By purchasing these in-the-money calls, traders expect GMCR to maintain its perch atop the $55 mark over the next five weeks. More specifically, the calls will become profitable with each step north of $60.24 (strike plus VWAP) Green Mountain takes through the close on Friday, May 17, when back-month options expire. This breakeven mark represents territory not charted by the stock since March 2012. Option players must be fairly confident in their optimistic outlook, as implied volatility at this strike is currently inflated relative to the security's 20-day historical (realized) volatility (76% vs. 37.9%). In other words, premium is relatively expensive at the moment.
Today's preference for calls diverges from the recent trend witnessed in GMCR's options pits, per data from the International Securities Exchange (ISE), Chicago Board Options Exchange (CBOE), and NASDAQ OMX PHLX (PHLX). During the course of the past 10 sessions, traders have bought to open 13,531 puts, compared to 10,937 calls. The resultant put/call volume ratio of 1.24 ranks higher than 75% of other such readings taken in the past year, suggesting puts have been accumulated over calls at a faster-than-usual clip in recent weeks.
Even more telling is GMCR's Schaeffer's put/call open interest ratio (SOIR) of 1.96. Not only does this show that put open interest nearly doubles call open interest among options expiring in three months or less, but it ranks in the 99th percentile of its annual range.
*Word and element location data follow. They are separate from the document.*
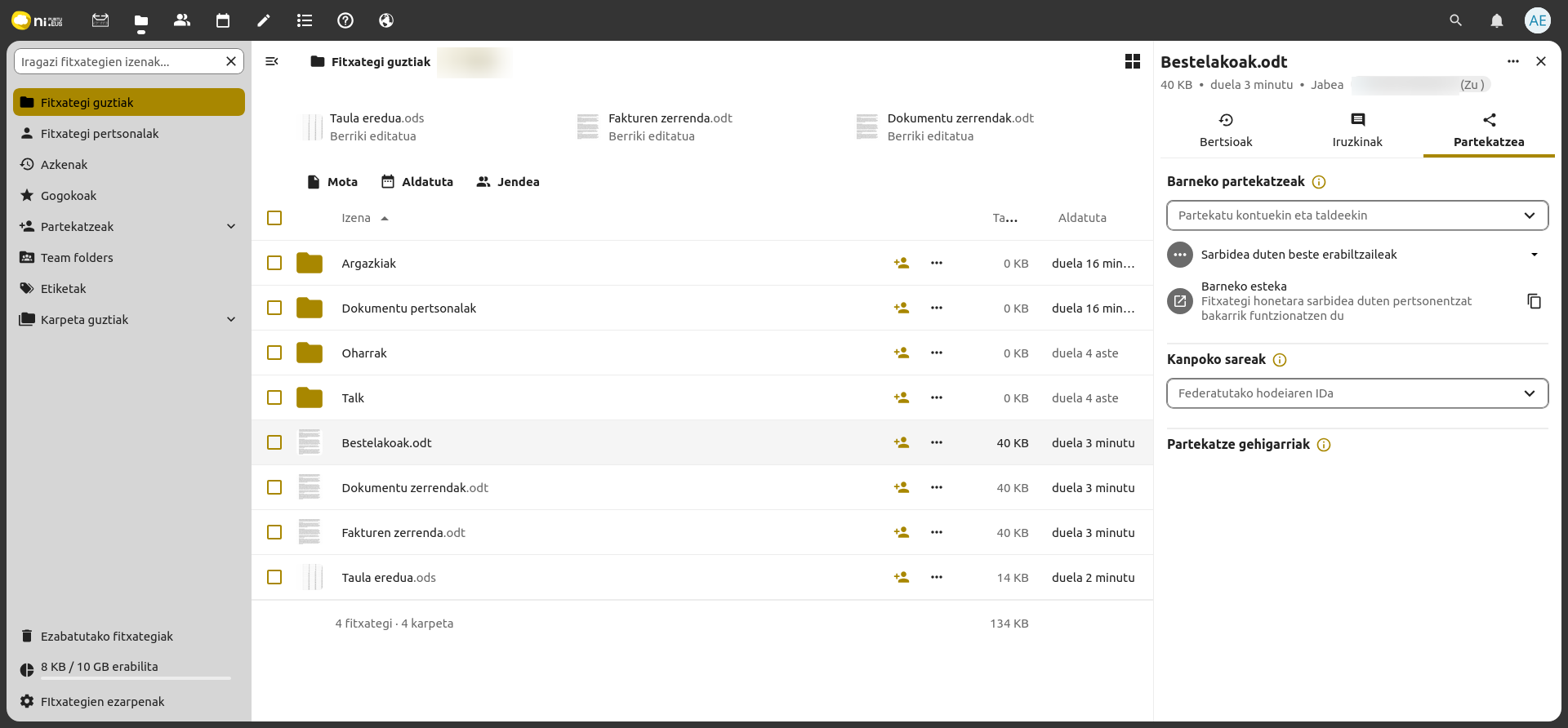The height and width of the screenshot is (728, 1568).
Task: Open Fitxategien ezarpenak settings
Action: [x=102, y=702]
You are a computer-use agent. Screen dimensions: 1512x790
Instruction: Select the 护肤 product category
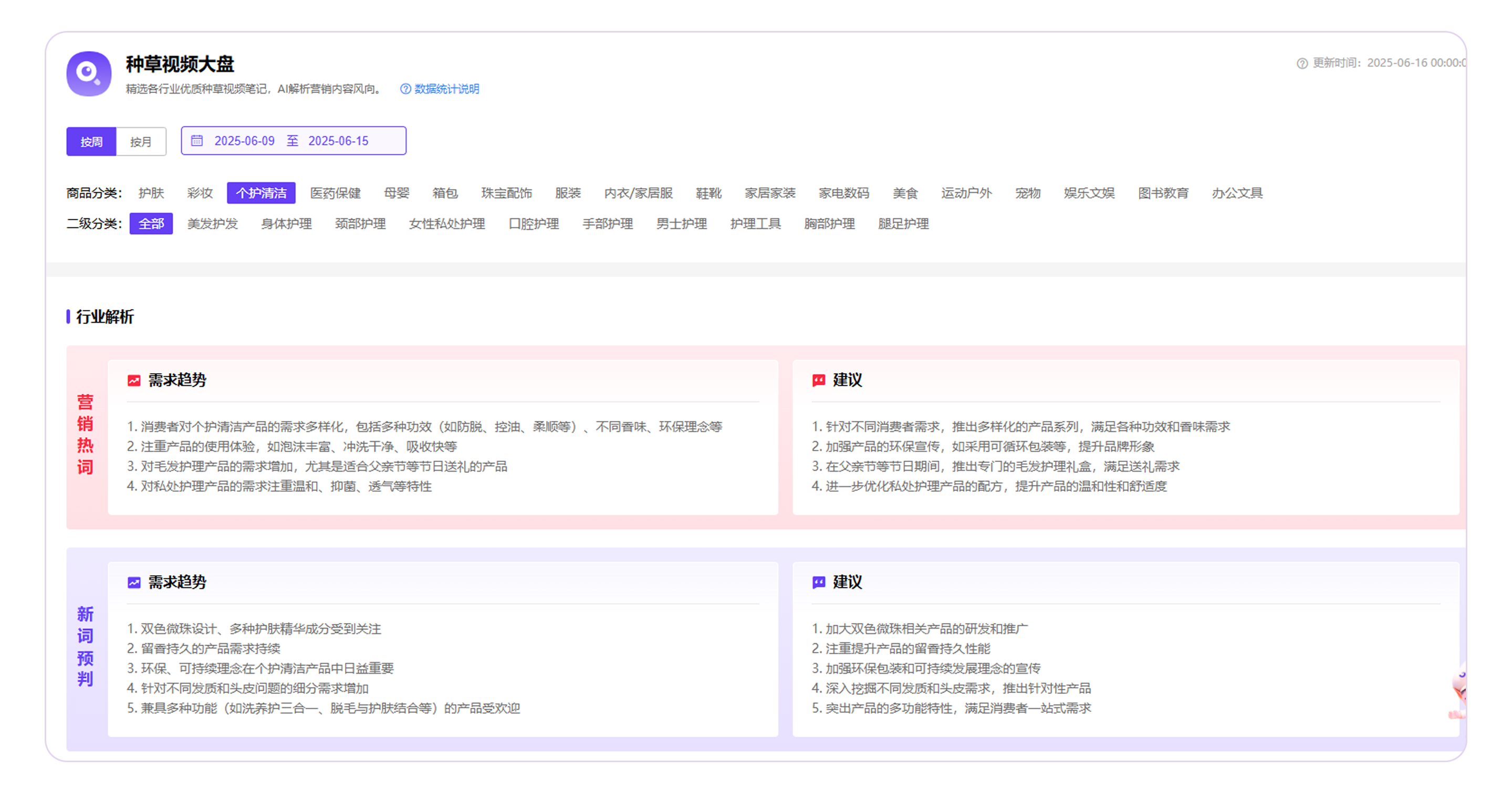(x=151, y=194)
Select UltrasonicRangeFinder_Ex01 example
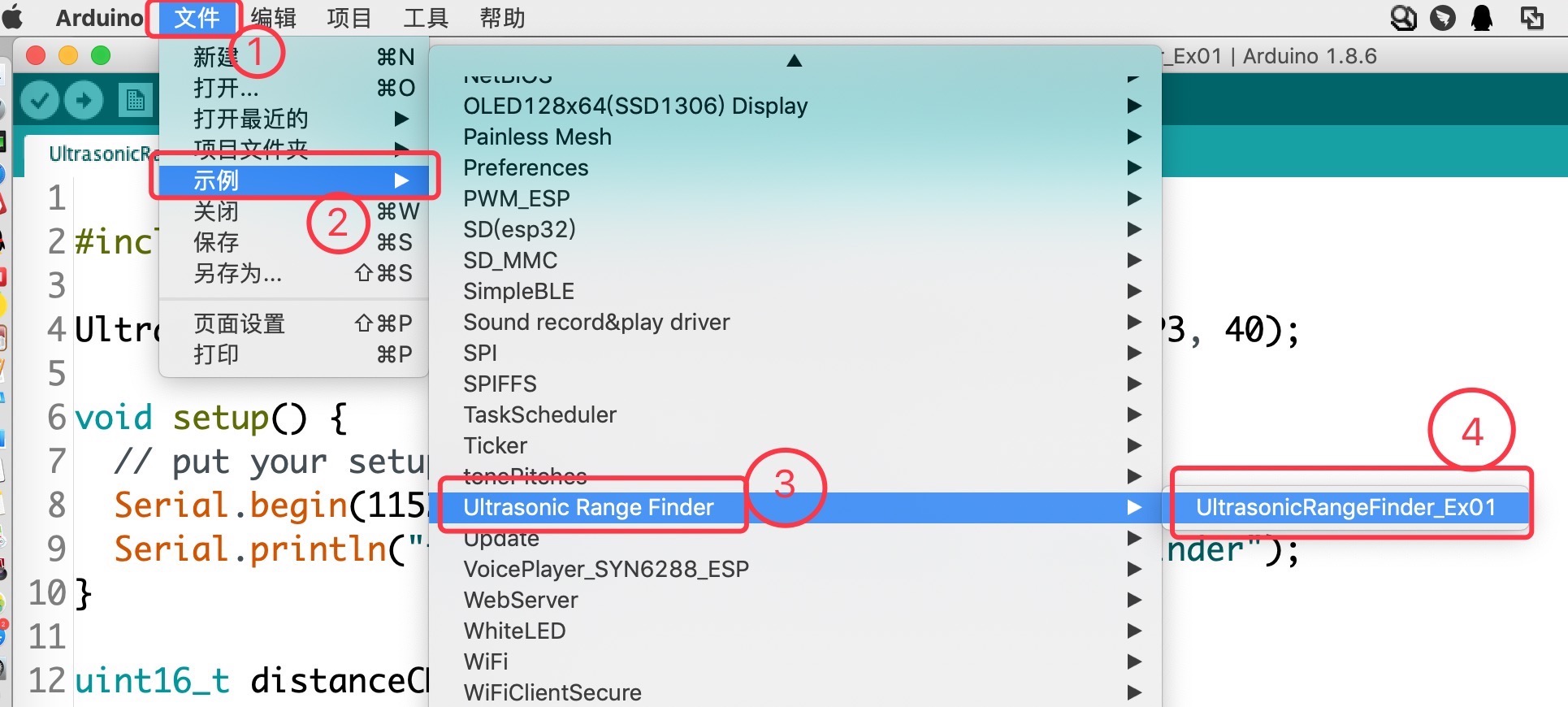The image size is (1568, 707). click(1345, 507)
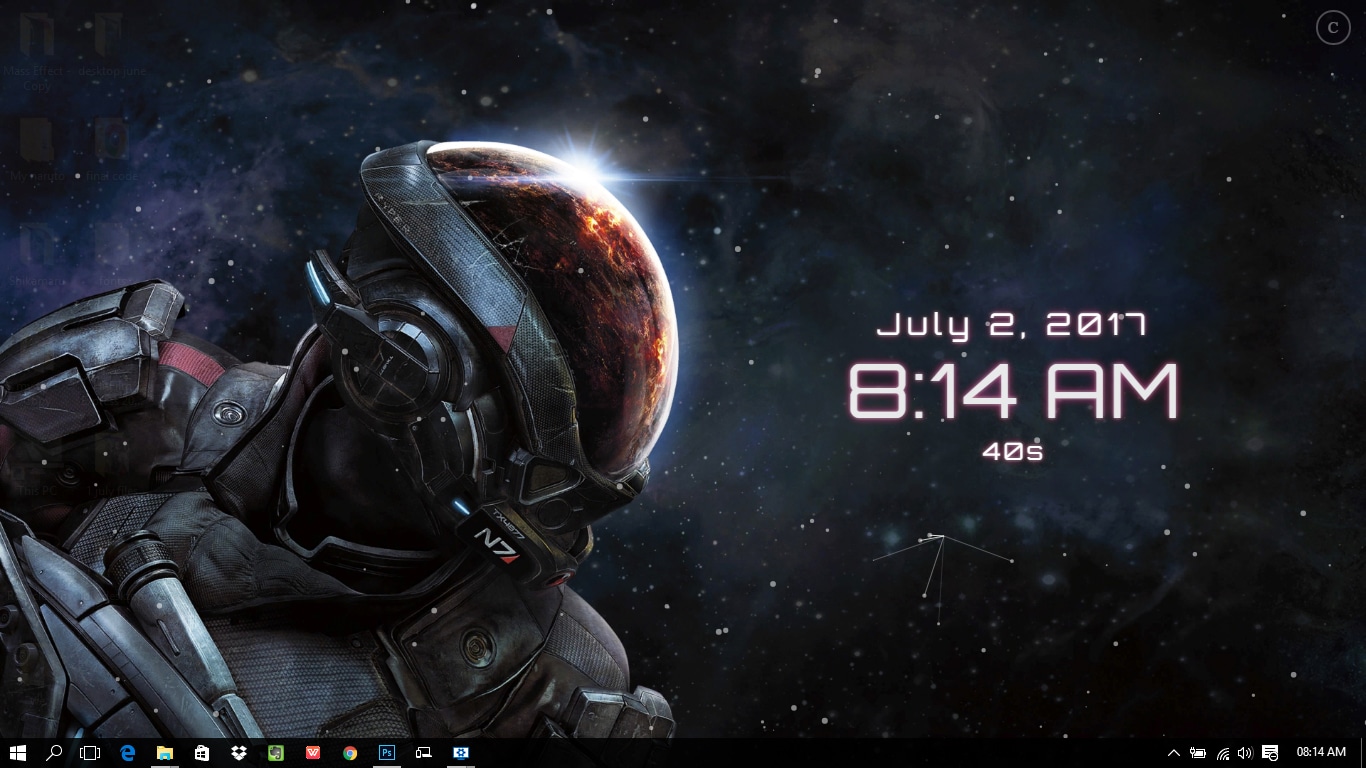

What this means is that short-term speculators have been more put-heavy toward the stock just 1% of the time within the last year.
This bearishly skewed bias has not relegated itself to the options pits, though. Short interest currently accounts for a brow-raising 26.7% of the equity's available float, representing more than 14 sessions of pent-up buying demand. Additionally, five out of 14 analysts maintain a "hold' or "strong sell" suggestion toward Green Mountain Coffee Roasters Inc., and the consensus 12-month price target of $57.50 rests only 1.8% above the stock's current price.
What's surprising is the lofty levels of skepticism surrounding an equity that has advanced nearly 37% year-to-date, and outperformed the broader S&P 500 Index (SPX) by almost 28 percentage points over the past three months. From a contrarian perspective, a reversal in sentiment among the options crowd, a capitulation from short sellers, or a re-evaluation of ratings from the brokerage bunch could help to fuel Green Mountain Coffee Roasters Inc.'s (NASDAQ:GMCR) fire. In fact, the stock rallied to a new annual peak of $59.30 earlier this month on the heels of some upbeat analyst attention.